Reproduce the data below verbatim, from the line with "Given: Click the pitch centre circle spot" up to and including the line with "click(391, 339)". Output only those lines.

+++ Exercise input +++

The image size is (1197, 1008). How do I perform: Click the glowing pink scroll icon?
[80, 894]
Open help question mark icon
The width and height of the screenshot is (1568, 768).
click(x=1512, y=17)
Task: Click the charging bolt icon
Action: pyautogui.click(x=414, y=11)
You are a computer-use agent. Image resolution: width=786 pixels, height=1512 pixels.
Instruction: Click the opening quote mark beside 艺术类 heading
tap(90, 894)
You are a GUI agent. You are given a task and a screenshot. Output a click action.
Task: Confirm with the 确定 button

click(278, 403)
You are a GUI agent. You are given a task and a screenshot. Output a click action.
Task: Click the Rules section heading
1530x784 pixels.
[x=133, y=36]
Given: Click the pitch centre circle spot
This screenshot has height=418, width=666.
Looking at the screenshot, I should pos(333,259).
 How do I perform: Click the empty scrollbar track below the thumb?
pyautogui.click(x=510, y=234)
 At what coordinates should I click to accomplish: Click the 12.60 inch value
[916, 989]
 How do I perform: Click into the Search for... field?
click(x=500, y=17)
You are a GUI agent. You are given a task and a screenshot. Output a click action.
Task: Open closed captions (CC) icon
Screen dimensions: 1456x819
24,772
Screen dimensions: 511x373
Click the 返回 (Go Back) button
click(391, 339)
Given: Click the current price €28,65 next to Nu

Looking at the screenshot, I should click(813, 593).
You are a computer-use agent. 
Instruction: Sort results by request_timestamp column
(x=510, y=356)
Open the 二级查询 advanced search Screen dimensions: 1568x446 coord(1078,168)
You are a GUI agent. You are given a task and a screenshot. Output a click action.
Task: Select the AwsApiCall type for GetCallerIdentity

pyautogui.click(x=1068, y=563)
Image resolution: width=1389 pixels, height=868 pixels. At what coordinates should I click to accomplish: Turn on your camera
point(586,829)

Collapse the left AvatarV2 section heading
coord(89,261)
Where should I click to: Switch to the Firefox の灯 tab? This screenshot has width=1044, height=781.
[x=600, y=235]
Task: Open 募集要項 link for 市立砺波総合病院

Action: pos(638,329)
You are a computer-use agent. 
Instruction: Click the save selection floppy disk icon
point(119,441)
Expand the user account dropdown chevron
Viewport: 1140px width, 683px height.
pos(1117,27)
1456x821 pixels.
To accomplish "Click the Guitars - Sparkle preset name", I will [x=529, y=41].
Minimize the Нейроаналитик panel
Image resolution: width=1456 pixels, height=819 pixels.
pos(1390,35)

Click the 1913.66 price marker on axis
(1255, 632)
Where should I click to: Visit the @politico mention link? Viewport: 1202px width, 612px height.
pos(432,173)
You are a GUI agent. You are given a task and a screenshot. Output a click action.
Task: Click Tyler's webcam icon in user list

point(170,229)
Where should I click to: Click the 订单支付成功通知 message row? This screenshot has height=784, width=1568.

+++

→ Expected output
Given: Click the pitch centre circle spot
This screenshot has height=418, width=666.
Looking at the screenshot, I should pos(333,259).
 How do I perform: Click the empty scrollbar track below the thumb?
pyautogui.click(x=510, y=234)
 At what coordinates should I click to accomplish: Click the 12.60 inch value
[916, 989]
 How do I perform: Click into the Search for... field?
click(x=500, y=17)
You are a GUI agent. You are given a task and a screenshot. Output a click action.
Task: Open closed captions (CC) icon
Screen dimensions: 1456x819
24,772
Screen dimensions: 511x373
Click the 返回 (Go Back) button
click(391, 339)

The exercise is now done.